The scenery was still highly industrial - not attractive at all. We then transited the Dresden Lock pretty quickly, since there was no commercial traffic there. Now the scenery began to change and the river widened and became more rural with only an occasional factory, grain elevator, or barge dock.

We then arrived at the Marseilles Lock and were informed by the lock-tender that we would have a 45 minute wait as a 10 barge tow was coming through the opposite way. This actually took about 2 hours! We then scrapped our plans to reach Starved Rock and headed instead for Heritage Harbor Marina only 2 miles past this lock.

We arrived around 7:15 p.m. and received a warm welcome from Captain Moe (the dockmaster) at this beautiful new marina.
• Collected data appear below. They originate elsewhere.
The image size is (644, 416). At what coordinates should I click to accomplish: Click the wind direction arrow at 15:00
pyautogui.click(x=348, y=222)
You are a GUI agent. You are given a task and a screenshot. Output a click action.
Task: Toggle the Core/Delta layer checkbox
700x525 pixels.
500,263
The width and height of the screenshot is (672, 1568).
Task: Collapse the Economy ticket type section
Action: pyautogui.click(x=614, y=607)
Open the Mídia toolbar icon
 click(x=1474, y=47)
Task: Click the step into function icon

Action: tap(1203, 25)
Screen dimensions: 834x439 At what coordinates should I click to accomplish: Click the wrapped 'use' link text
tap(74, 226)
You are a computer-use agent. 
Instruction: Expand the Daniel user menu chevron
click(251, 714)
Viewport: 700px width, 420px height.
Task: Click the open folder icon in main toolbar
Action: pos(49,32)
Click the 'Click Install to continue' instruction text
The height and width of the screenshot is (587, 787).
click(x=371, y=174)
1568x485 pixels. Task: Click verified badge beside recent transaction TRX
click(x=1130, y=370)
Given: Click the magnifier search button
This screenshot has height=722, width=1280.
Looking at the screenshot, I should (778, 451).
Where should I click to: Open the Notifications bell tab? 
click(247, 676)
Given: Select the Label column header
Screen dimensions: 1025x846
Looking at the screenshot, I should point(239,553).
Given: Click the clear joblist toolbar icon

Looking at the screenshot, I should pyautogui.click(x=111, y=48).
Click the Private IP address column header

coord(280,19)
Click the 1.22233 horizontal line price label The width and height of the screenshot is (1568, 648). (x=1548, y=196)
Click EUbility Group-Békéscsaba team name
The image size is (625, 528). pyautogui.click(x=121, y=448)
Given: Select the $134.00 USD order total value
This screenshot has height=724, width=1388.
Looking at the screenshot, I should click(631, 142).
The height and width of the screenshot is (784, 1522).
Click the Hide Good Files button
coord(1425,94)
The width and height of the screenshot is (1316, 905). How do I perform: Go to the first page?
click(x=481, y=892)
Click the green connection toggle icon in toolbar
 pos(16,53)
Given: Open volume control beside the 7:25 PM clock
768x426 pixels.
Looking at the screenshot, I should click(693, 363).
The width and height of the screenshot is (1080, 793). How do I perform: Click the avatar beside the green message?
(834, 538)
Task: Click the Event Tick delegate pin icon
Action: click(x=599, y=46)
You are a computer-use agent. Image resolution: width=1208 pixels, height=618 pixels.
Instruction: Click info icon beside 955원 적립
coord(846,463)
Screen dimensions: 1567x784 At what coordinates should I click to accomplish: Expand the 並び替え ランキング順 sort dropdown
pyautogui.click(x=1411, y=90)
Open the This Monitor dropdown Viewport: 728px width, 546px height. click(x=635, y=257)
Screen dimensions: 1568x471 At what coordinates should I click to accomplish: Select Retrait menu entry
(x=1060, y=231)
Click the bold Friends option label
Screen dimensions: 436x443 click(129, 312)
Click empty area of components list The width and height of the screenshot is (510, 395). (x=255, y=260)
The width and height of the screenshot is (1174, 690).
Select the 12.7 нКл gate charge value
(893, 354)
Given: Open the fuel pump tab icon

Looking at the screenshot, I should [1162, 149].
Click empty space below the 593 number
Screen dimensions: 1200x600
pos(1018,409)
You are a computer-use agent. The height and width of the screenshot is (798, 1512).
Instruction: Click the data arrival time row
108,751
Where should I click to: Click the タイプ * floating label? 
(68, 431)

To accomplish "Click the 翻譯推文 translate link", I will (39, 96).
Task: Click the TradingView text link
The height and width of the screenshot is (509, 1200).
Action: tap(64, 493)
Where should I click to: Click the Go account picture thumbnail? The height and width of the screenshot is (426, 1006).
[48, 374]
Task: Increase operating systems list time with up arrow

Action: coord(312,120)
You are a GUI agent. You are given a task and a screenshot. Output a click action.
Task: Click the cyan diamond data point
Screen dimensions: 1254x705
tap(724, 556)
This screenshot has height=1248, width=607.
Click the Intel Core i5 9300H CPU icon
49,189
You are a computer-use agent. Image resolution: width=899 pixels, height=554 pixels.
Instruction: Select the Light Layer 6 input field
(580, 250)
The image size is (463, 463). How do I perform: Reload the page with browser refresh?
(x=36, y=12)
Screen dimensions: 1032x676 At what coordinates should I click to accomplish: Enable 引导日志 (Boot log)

Captain Moe is known among "Loopers" as the "savior" of 26 boats who were caught for two weeks at this marina in the Illinois River flooding last year. During that time he arranged transportation, field trips, and, in general, made everyone as comfortable as he could during that terrible time. He couldn't do enough for us tonight, and we were sorry our schedule did not permit us to stay here longer. Again, we were exhausted after our long day, and we brought dinner from the on-site restaurant back to eat aboard the boat. We were also able to spot the infamous carp whose mouths we could see while using flashlights on the water.